Currently 27 states have right-to-work laws. But right-to-work laws are vulnerable in some places. Missouri voters approved a recent ballot measure rejecting its right-to-work law in August. "If Democrats were to get unified control [of the Nevada legislature], you could see efforts at repeal in Nevada," says Jacob Smith, a political scientist and lecturing fellow in the Thompson Writing Program at Duke University. Unions are likely to continue to push to suppress further adoption in other states.
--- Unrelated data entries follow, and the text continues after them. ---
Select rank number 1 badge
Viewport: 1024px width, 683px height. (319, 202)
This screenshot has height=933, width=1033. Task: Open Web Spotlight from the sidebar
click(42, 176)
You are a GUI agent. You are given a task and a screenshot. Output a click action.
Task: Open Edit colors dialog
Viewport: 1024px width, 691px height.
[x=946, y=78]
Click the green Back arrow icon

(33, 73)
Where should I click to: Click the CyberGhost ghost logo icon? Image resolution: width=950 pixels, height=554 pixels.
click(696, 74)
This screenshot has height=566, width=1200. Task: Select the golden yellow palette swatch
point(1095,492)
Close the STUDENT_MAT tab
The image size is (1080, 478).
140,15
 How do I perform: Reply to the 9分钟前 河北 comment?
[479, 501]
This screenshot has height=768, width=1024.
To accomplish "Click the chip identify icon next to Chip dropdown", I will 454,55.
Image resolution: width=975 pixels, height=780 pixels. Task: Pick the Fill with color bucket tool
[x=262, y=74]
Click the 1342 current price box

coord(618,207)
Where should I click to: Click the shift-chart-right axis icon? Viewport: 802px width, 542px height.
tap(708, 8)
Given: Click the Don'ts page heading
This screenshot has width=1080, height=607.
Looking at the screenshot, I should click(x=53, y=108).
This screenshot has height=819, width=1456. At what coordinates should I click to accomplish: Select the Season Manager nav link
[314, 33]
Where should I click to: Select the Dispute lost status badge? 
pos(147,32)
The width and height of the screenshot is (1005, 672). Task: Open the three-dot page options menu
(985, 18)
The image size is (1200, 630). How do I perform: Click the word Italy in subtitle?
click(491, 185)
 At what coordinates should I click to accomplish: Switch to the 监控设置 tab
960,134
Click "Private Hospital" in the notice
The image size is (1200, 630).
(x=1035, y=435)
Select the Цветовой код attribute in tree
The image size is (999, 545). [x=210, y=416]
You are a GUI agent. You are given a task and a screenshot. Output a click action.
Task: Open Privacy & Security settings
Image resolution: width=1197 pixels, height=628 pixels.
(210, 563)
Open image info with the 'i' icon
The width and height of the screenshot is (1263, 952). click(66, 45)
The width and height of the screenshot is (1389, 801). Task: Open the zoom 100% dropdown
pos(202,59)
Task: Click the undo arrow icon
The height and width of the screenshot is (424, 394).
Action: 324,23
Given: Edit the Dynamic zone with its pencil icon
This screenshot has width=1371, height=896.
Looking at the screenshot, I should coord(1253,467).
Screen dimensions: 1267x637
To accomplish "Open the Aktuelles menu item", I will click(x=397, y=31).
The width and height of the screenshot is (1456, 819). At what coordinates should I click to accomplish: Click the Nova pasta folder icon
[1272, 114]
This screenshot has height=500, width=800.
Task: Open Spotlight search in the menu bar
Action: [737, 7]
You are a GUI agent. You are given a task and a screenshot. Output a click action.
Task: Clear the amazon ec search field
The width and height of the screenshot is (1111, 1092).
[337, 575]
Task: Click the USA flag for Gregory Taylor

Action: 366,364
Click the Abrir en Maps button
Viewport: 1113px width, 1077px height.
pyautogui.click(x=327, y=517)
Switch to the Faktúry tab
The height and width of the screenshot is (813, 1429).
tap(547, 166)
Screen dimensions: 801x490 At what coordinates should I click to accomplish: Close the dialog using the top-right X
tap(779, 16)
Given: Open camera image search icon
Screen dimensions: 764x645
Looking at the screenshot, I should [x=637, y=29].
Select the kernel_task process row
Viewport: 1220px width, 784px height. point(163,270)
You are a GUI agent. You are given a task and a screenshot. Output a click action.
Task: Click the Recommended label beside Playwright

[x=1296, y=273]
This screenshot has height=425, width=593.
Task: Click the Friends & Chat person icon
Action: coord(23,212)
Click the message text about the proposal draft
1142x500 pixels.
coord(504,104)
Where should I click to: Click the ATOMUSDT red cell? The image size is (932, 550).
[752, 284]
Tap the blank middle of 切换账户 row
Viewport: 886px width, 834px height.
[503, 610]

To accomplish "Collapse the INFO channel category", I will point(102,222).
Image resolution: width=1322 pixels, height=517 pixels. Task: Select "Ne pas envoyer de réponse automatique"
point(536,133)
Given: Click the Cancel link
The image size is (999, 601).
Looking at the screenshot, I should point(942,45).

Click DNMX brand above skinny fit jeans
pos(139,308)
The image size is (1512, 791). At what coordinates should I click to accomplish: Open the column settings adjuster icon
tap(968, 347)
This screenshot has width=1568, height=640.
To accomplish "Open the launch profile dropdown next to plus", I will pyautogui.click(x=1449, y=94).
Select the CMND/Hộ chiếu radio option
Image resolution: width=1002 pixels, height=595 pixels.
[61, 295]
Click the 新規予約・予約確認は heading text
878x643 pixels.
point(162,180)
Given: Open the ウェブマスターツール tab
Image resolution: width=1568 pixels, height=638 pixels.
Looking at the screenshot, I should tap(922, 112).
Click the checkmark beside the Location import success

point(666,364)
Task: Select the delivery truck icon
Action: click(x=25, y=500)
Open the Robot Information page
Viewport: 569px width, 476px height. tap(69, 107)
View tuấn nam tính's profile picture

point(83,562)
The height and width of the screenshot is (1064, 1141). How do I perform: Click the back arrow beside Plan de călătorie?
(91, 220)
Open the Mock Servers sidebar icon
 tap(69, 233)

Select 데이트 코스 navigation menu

Lawmakers in Ohio and New Hampshire, for example, have failed to pass right-to-work legislation.

Update: Whitmer bested Schuette in the race for Michigan governor, with 53.1 percent of the vote, compared to 44 percent going to her opponent. 

Nevada: Immigration

If you're an immigrant--or you employ immigrants--Nevada's U.S. Senate race is clutch. In Nevada, a state where nearly one in five people were born outside the U.S., and which went to Hillary Clinton in the 2016 presidential election, incumbent Republican Senator Dean Heller is facing tough odds. To win, the Hispanic vote will be pivotal, and these voters will want to see action on immigration.

Heller has expressed support for DACA, the Deferred Action for Childhood Arrivals program, which defers the deportation of "Dreamers," those who moved to the U.S. as children. But it's unclear whether he would favor new legislation. In 2010, he voted against the DREAM Act, which would have given Dreamers a pathway to permanent residency.

His challenger, Rep. Jacky Rosen (D., Nev.), would likely vote for the program if elected. Rosen has called for a comprehensive bipartisan solution that provides a pathway to citizenship. Moreover, the upset could signal a shift in political winds, offering a renewed emphasis on larger immigration reforms.

"If there is a clear mandate that comes out of the elections, then maybe things change," says Ronil Hira, an associate professor of political science at Howard University, where he studies high-skilled immigration policies. "At this stage, [business owners] are facing huge uncertainty--and that's not good for them or the U.S economy. There should be some kind of resolution. Not having any resolution is the worst thing."

Update: Rosen unseats Heller to win the key Senate seat in Nevada. She won 50.8 percent of the vote, compared to his 45 percent.